== Data for processing ==
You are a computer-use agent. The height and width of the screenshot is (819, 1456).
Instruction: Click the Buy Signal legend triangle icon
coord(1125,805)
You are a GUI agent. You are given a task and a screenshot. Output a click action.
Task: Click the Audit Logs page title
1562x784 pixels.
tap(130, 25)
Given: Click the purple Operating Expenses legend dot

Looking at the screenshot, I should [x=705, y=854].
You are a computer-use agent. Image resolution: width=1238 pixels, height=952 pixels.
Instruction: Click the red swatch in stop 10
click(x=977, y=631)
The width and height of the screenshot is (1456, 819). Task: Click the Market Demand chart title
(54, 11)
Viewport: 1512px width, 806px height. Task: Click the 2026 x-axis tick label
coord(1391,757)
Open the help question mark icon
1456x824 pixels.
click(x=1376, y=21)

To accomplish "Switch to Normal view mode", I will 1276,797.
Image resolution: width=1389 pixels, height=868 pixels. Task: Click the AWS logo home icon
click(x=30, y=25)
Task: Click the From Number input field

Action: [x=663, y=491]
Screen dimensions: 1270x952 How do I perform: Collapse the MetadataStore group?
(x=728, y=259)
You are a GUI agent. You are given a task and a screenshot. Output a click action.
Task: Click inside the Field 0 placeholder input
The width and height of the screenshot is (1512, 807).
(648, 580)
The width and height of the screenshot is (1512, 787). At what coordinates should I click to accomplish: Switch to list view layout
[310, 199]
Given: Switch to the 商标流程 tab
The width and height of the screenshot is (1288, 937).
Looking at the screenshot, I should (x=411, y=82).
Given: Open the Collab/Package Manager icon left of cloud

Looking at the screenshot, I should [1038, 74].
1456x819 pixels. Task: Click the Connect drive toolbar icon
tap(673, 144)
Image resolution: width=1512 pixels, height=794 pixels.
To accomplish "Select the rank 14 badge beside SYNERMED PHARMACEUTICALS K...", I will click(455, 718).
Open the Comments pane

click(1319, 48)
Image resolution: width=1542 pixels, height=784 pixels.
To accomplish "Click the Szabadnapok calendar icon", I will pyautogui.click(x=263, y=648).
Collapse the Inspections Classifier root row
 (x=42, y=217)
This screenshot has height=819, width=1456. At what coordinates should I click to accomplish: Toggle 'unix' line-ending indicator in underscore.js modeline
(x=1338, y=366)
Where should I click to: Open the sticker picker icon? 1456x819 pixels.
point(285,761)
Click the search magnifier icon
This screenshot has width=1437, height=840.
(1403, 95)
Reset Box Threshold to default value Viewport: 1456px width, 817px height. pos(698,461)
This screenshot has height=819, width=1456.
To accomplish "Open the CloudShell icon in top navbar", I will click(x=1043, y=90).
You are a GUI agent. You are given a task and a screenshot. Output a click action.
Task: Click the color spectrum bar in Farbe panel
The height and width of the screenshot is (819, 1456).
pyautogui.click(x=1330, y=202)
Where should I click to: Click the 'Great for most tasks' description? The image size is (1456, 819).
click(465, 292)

== Task instructions ==
Find the word "will" in the entries above, then copy each line that holds it.

== Exercise solution ==
To accomplish "Switch to Normal view mode", I will 1276,797.
To accomplish "Select the rank 14 badge beside SYNERMED PHARMACEUTICALS K...", I will click(455, 718).
To accomplish "Click the Szabadnapok calendar icon", I will pyautogui.click(x=263, y=648).
To accomplish "Open the CloudShell icon in top navbar", I will click(x=1043, y=90).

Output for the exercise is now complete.